With that developer sensibility in mind, I should note that, in New York, MongoDB announced several pure developer advances too. These include important additions like expanded MongoDB Atlas programming language support to simplify deploying resources on AWS; a new Kotlin driver for building server-side applications on MongoDB; an Atlas Kubernetes Operator that simplifies containerized applications and general availability of the MongoDB-supported PyMongoArrow library for Python, that allows data scientists and other machine learning professionals to work with data in MongoDB.
On the cloud provider side, MongoDB Atlas Online Archive and Atlas Data Federation are now available on Microsoft Azure, and Atlas now integrates with Google Cloud’s Vertex AI LLMs.
Data to Go
The last set of capabilities announced in London, rather than focusing on what MongoDB can do, instead pertain to where MongoDB can do it, in the context of both deployment and development. MongoDB Atlas for the Edge allows instances of MongoDB deployed off-cloud, including at the edge, to federate themselves with Atlas, even in situations where Internet connectivity is intermittent.
This is facilitated by MongoDB Atlas Edge Server nodes, which manage the synchronization of data across devices and the cloud, either in real-time when connectivity is open, or after the fact when connectivity is reestablished after an interruption in coverage. This even permits vector embeddings to be generated and stored while connectivity is intact and allows subsequent generative AI functionality to be leveraged at the edge even when the application is offline, using vector search and the stored embeddings.
Also new is the Atlas CLI (command line interface), which provides a local development option for MongoDB Atlas. The Atlas CLI allows developers to work in laptop-based and other local environments and still interact with both local and cloud-based Atlas database deployments, Atlas Search and Vector Search. The CLI accommodates set up of, and connection to, Atlas environments, as well as automation of common management tasks for them.
It eliminates the need to set up a cloud dev environment for the kind of quick prototyping and testing of applications that might be more appropriately done on laptops or self-managed workstations. So regardless of development or target deployment locations, developers can leverage the platform conveniences and capabilities that Atlas provides.
Not Just Laundry Listing
In the span of a few months, MongoDB announced generative AI features for development, along with vector storage, indexing and search for LLM use in applications. Streaming Data came aboard as did seriously expanded support for edge applications. Dedicated search workloads, as well as enhanced time series and aggregational analysis have been added to the roster, as has multicloud deployment and local development. Compatibility with Kubernetes and multiple programming languages was added for good measure as were integrations with Google Vertex AI and Confluent Cloud.

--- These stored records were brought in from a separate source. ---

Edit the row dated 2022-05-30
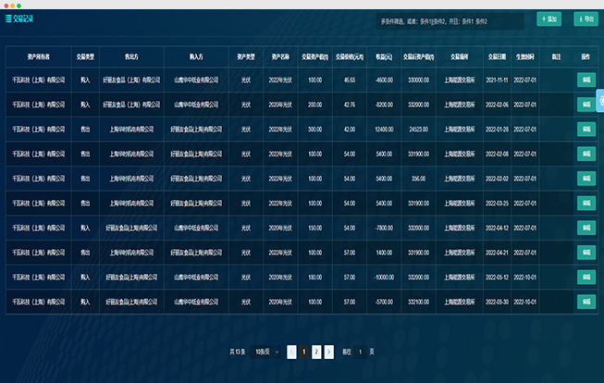[585, 301]
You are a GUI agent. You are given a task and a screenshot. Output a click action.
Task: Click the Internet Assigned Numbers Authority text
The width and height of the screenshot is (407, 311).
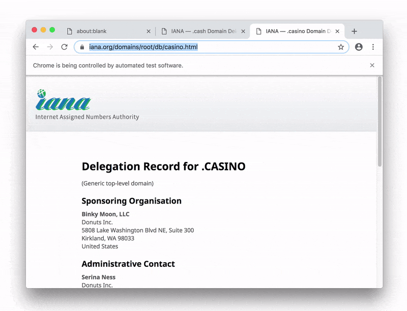tap(87, 117)
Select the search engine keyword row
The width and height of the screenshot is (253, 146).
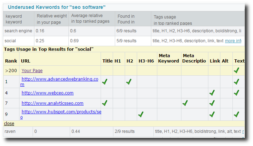click(124, 31)
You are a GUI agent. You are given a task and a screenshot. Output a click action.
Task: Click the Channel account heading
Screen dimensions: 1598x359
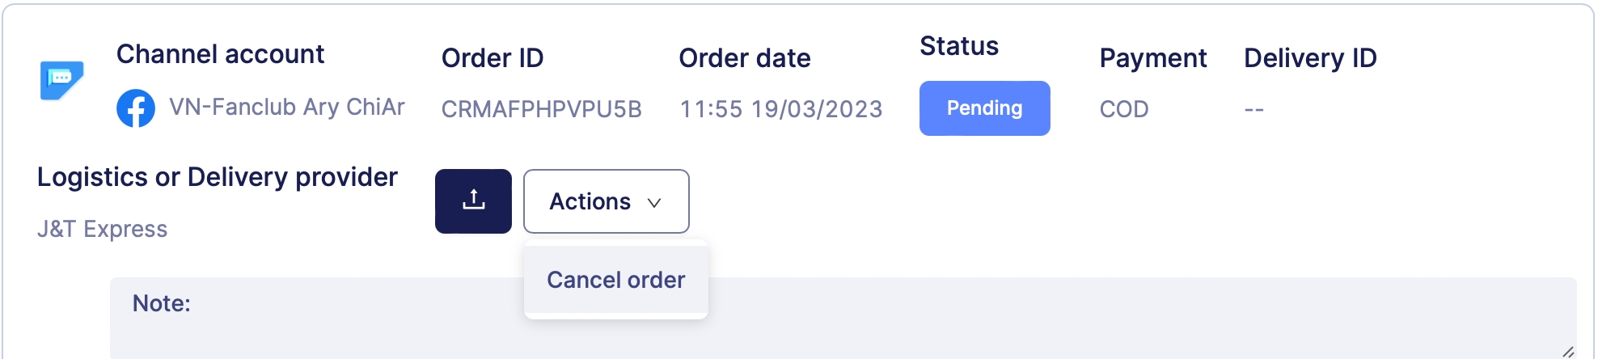(x=220, y=54)
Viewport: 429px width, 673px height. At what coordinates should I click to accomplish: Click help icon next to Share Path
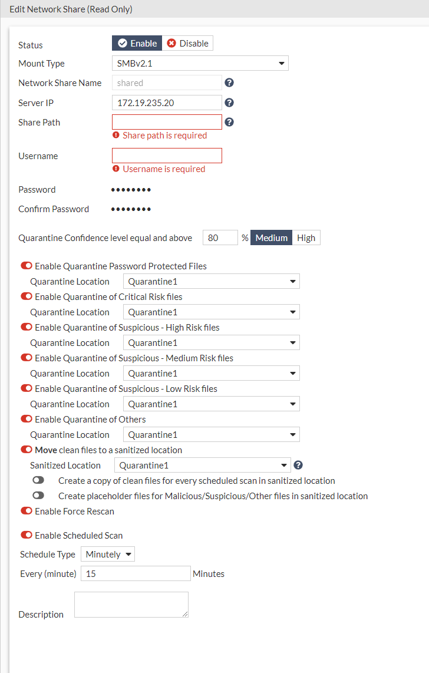[230, 123]
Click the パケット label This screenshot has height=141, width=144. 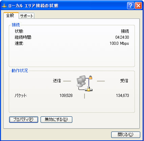click(21, 96)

This series of announcements, made at multiple one-day events, may look like a collection of piecemeal improvements. But MongoDB’s announcements go beyond prolific feature development, into a real transformation, taking what was once a rebel database and developing it into a broad ecosystem for enterprise customers.
Instead of being typecast by its developer appeal, MongoDB has embraced and transcended it, making the platform the fulcrum of its strategy, and not just a gimmick on top of its database. That’s not easy to do, and it raises the pressure for what comes next. But it’s a big achievement, even if it only appears to be a series of incremental improvements. Hopefully, I’ve brought that significant shift out from under the shadows, and hopefully, MongoDB can keep it in the spotlight.
Disclosure: MongoDB is a client of post author Andrew Brust’s company, Blue Badge Insights [www.bluebadgeinsights.com].